As an art student at UNH, Richard Whitney ’68 would pay his Phi Kappa Alta brothers five dollars to sit for their portrait, and then he’d give them the finished painting when he was done. Today, Whitney is a world-renowned artist who has painted hundreds of landscapes and portraits, including those of seven New Hampshire governors, four New Hampshire Supreme Court chief justices and 2012 Republican presidential nominee Mitt Romney. His latest piece, a portrait of retired chief justice John Broderick, was unveiled at the New Hampshire State House in September.
To some extent, Whitney’s success was predestined. Adopted by artistic parents who had spent two years searching for a child with an “exceptional” background, he showed his genius as early as age three, when his mother sat him down with crayons and paper.
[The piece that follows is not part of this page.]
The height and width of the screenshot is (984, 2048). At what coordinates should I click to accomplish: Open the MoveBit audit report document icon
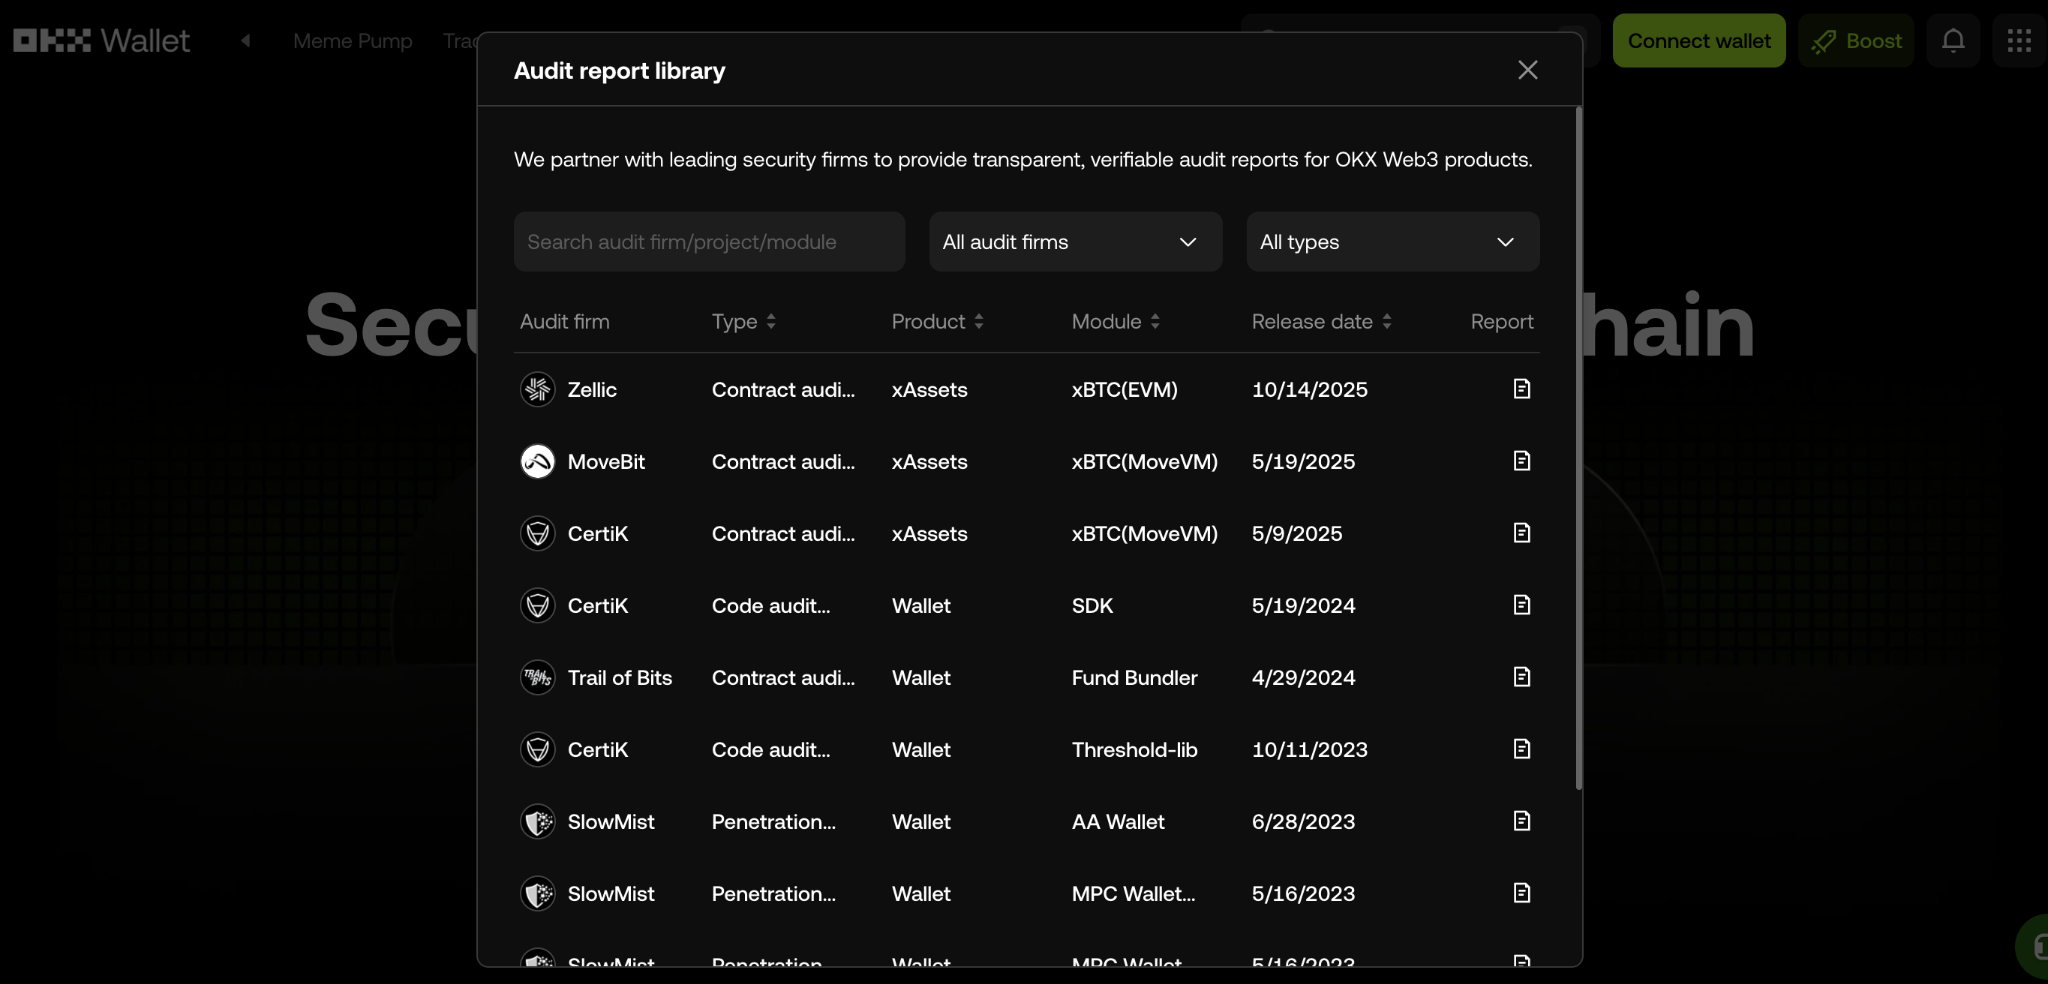(1521, 461)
She wanted him to draw a house. The young boy, who would years later find out that his lineage included many artists including the famous French painter François Boucher, wasn’t interested, so she put the paper away. A week later he showed her a drawing: a knight on a horseback with a castle and a sunset. His parents knew then that they had a talented child—and they expected him to dedicate himself to whatever he wanted to do and to be good at it.
“They really put the pressure on me because that was a way I could show my affection,” Whitney says.
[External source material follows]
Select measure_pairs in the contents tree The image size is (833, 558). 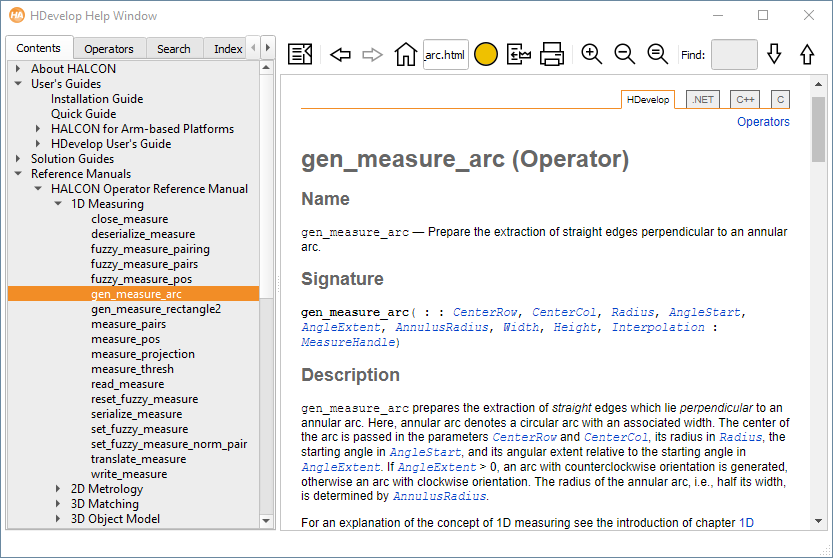coord(128,324)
From elementary school on, Whitney won all sorts of awards for his work. At UNH, studying art in an era when abstract art and expressionism were in vogue, he convinced professor John Hatch to allow him to focus on classical painting, supplementing his coursework first with a summer portrait class taught by renowned realist Sidney F. Willis and later with private study under R.H. Ives Gammell, whose Twilight of Painting Whitney says “changed my life.” Widely hailed as one of the last classically trained realist painters, Gammell selected only two or three students at a time, whom he would then mentor for a period of five to six years.
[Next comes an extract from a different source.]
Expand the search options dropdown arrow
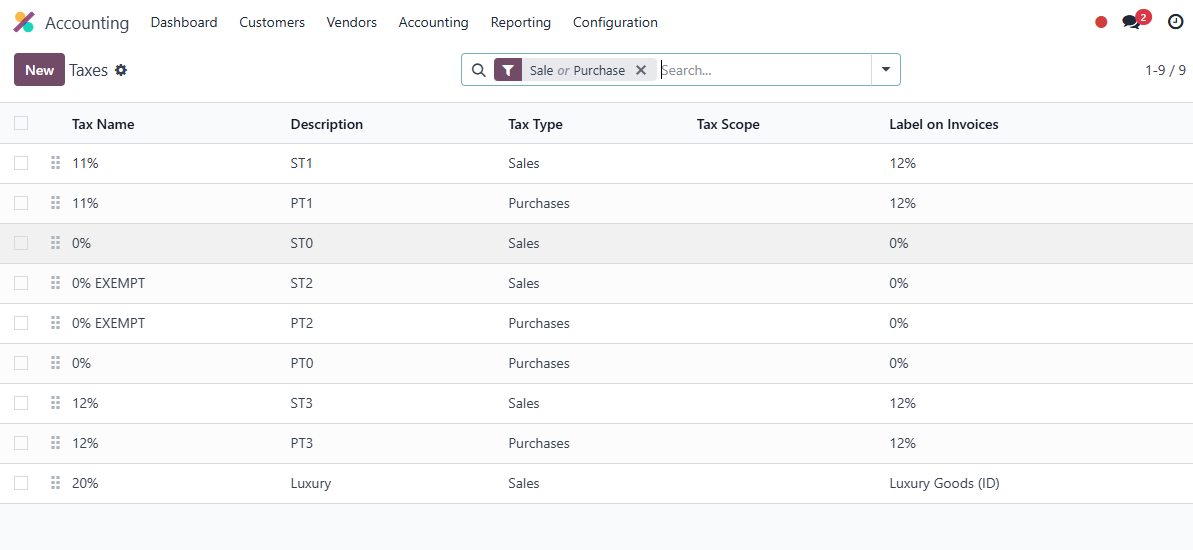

After college, Whitney moved to Keene, N.H., and eked out a living painting portraits. After struggling to pay the bills for a couple of years, he reconnected with Willis, who suggested he go to Boston and show his paintings to galleries on Newbury Street. Whitney followed Willis’ advice, and got his first real break when Vose Galleries in Boston offered him his first big commission.
“They said, we hate to insult you, but can you paint a portrait for a thousand dollars?” Whitney recalls. “I said sure I could—I’d been doing them for a hundred bucks!”
Today, the 68-year-old Whitney lives with his artist wife, Sandy Sherman, on 81 acres of land in Stoddard, N.H. It’s an artist’s paradise, surrounded by some 12,000 acres of conserved land. He figures he has completed around 400 portraits and 300 landscapes at this point in his career, some of which have taken longer than others. His Romney portrait, for example, took him about 150 hours.
When he’s not painting, Whitney is revising his 1995 book, Painting the Visual Impression, which he plans to rerelease on Amazon and as an ebook. The book includes notes he took while studying with Gammell. He’s also busy giving lectures and running workshops.
“I was meant to do what I’m doing,” Whitney says. “Fortunately, in the last 10 to 20 years, realism has been exploding worldwide, so now I’m internationally known in my field, which is very nice.”
Just as nice is the lasting bond between Whitney and UNH. Fifty years after he paid people in order to paint their likeness, Whitney says that some of his Phi Kappa Alpha brothers still have their portraits—and two of them bought some of his paintings not too long ago.